Prior to the beginning of fundraising, community member Manitete Fonoti outlined the motivations for building Samoa House in a speech, saying; "The advantages of modern building of this nature is where our people could come to qualified counsellors for legal problems, language classes, employment, difficulties, and emotional matters which we would with trained help, remedy much better than outsiders".

== Early years ==
From the 1950s, Karangahape Road had a large Pacific community, and Samoa House has functioned as a versatile commercial and community space for this population. It housed the Samoan Consulate from 1978 until 2016, when the consulate moved to Māngere, and also had a café, health services and a variety of shops. As a community space, numerous events were held there, including musical and cultural performances, private functions, fundraisers, company events, and classes. Artists such as Fatu Feu’u, Iosua Toafa, and Momoe Malietoa Von Reiche have held exhibitions in the building.

== Recent history ==
Following the Samoan government's choice to move the Samoan Consulate to Māngere, Samoa House, which is owned by the Samoan government, has been leased out to a variety of non-Pacific organisations, and as a result, has seen a large decline in use by Pacific people. As of 2023, the fale is leased to a performing arts programme. The move of the consulate was a reflection of the mass movement of Pacific communities into the South Auckland area, due to the ongoing gentrification of the inner-city suburbs.

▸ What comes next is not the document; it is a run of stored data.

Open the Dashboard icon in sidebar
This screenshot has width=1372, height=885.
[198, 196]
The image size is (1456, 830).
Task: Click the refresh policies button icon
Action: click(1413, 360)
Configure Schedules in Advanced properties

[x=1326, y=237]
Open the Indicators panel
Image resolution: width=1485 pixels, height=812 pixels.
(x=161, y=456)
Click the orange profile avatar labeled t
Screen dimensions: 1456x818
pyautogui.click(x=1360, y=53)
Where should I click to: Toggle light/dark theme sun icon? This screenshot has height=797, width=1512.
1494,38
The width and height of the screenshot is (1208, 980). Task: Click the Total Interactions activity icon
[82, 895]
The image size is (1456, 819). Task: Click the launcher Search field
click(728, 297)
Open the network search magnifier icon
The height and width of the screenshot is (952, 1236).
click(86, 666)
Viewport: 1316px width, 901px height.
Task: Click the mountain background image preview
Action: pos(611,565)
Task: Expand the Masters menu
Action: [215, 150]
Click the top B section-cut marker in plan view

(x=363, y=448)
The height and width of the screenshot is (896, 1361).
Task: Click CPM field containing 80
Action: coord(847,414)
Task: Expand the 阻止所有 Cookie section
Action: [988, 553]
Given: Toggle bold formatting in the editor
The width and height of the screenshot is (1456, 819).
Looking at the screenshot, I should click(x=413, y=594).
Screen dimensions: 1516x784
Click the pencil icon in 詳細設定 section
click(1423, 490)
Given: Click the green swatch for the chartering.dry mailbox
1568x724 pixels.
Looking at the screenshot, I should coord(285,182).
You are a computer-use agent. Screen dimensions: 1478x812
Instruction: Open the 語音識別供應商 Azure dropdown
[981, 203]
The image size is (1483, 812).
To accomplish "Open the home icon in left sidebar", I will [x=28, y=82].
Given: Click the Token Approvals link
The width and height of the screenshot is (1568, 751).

=== Samoa House Library ===
In March 2018, a proposal document was published, outlining the proposed closure of three of the University of Auckland's specialist libraries; Fine Arts, Music and Dance, and Architecture and Urban Planning. These closures were confirmed in August 2018, and in response, Samoa House Library opened on 22 September 2018, on the second floor of Samoa House. Samoa House Library is an alternative arts library and community space, and their collection is largely made up of donations, from both individuals and institutions. In 2019, Samoa House Library launched a Boosted crowdfunding campaign which raised $NZ 10,000 to secure their physical lease. Samoa House Library is supported by Friends of Maota Samoa, a community group aimed to promote and preserve the Samoa House building.

=== 45th Anniversary ===
Celebrations on 16 December 2023 marked the 45th anniversary of the opening of Samoa House. More than 200 people attended the celebration, which featured speeches, song and dance, and markets. Many prominent Pacific community members attended, including politician Jenny Salesa, former Deputy Prime Minister Carmel Sepuloni, and Reverend Mua Strickson-Pua.